▶ OBJECTIVE: Can you copy out, word for word, only the lines between the one containing "Image resolution: width=342" and the one containing "click(713, 137)", inclusive?

- - -

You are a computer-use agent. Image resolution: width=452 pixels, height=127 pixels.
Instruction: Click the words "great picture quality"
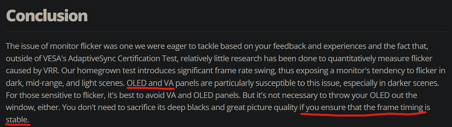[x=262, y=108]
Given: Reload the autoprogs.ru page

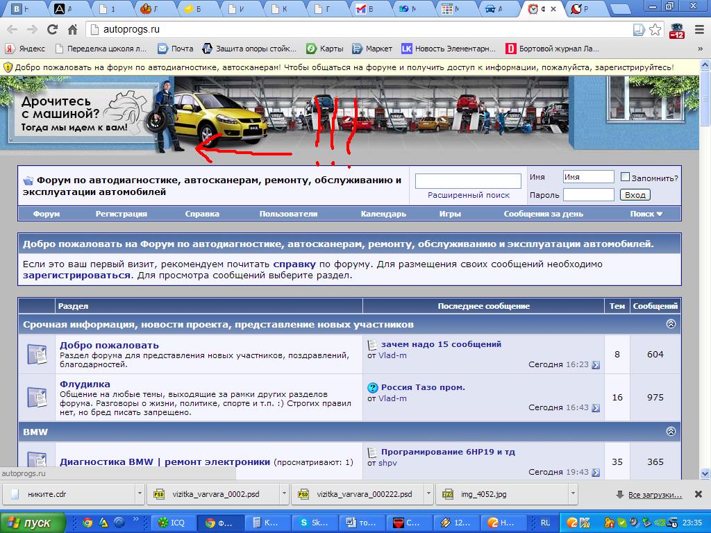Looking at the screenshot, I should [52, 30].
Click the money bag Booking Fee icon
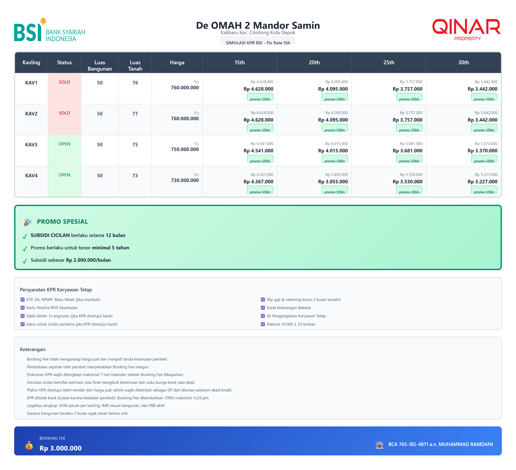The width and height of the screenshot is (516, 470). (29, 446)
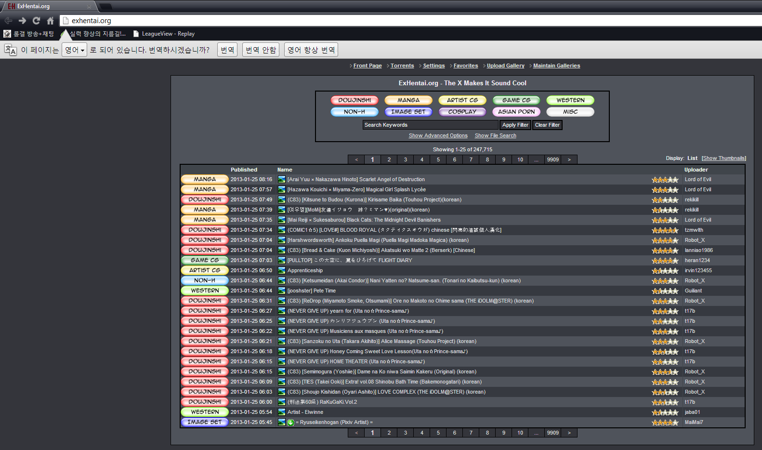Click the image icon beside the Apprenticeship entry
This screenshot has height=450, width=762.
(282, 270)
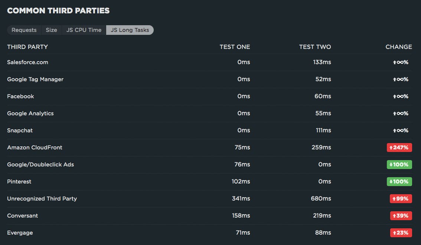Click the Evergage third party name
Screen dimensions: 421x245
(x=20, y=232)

- - -

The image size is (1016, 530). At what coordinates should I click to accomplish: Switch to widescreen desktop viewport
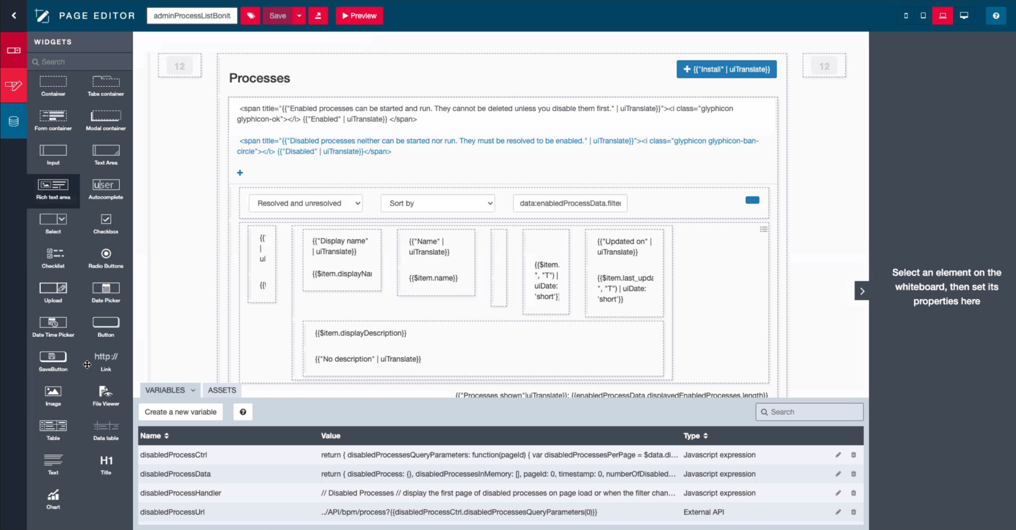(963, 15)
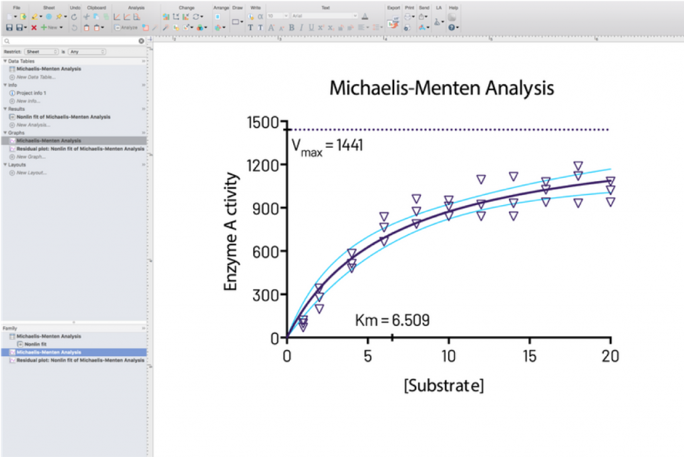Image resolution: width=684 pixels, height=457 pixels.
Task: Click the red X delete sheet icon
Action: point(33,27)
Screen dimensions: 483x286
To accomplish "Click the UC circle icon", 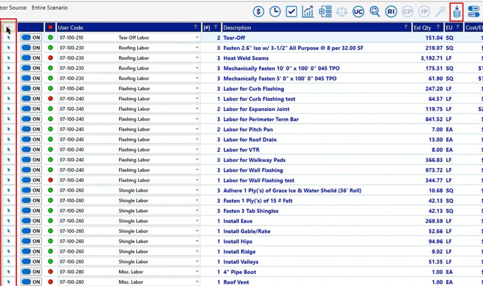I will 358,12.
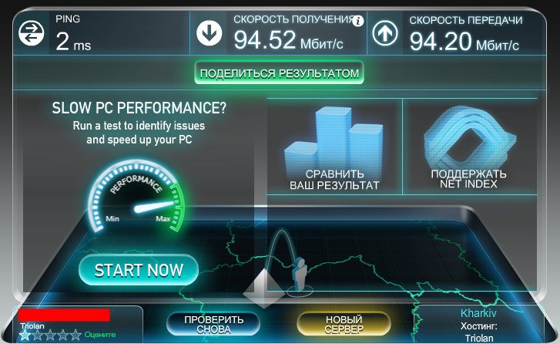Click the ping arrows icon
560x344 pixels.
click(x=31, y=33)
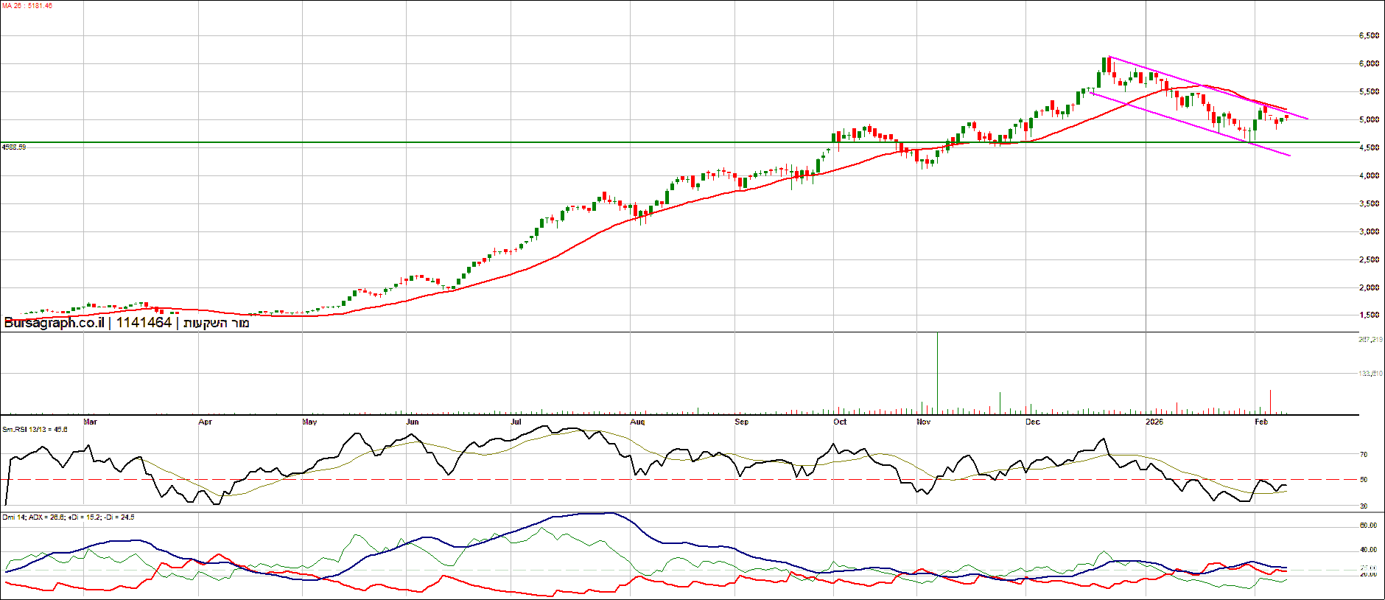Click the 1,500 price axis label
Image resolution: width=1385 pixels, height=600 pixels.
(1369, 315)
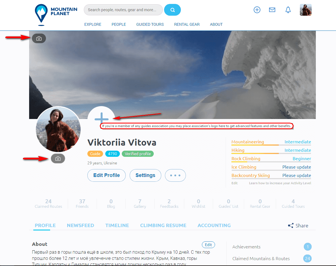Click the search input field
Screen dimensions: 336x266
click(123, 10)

- - -

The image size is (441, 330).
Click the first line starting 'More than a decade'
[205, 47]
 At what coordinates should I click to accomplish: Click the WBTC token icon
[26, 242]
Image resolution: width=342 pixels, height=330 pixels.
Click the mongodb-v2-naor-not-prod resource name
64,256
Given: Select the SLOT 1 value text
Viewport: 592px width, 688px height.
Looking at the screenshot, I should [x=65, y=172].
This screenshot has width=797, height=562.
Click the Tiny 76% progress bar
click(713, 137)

- - -

▶ ANSWER IN FULL:
Image resolution: width=342 pixels, height=330 pixels.
Click the mongodb-v2-naor-not-prod resource name
64,256
Given: Select the SLOT 1 value text
Viewport: 592px width, 688px height.
Looking at the screenshot, I should [x=65, y=172].
This screenshot has width=797, height=562.
Click the Tiny 76% progress bar
click(713, 137)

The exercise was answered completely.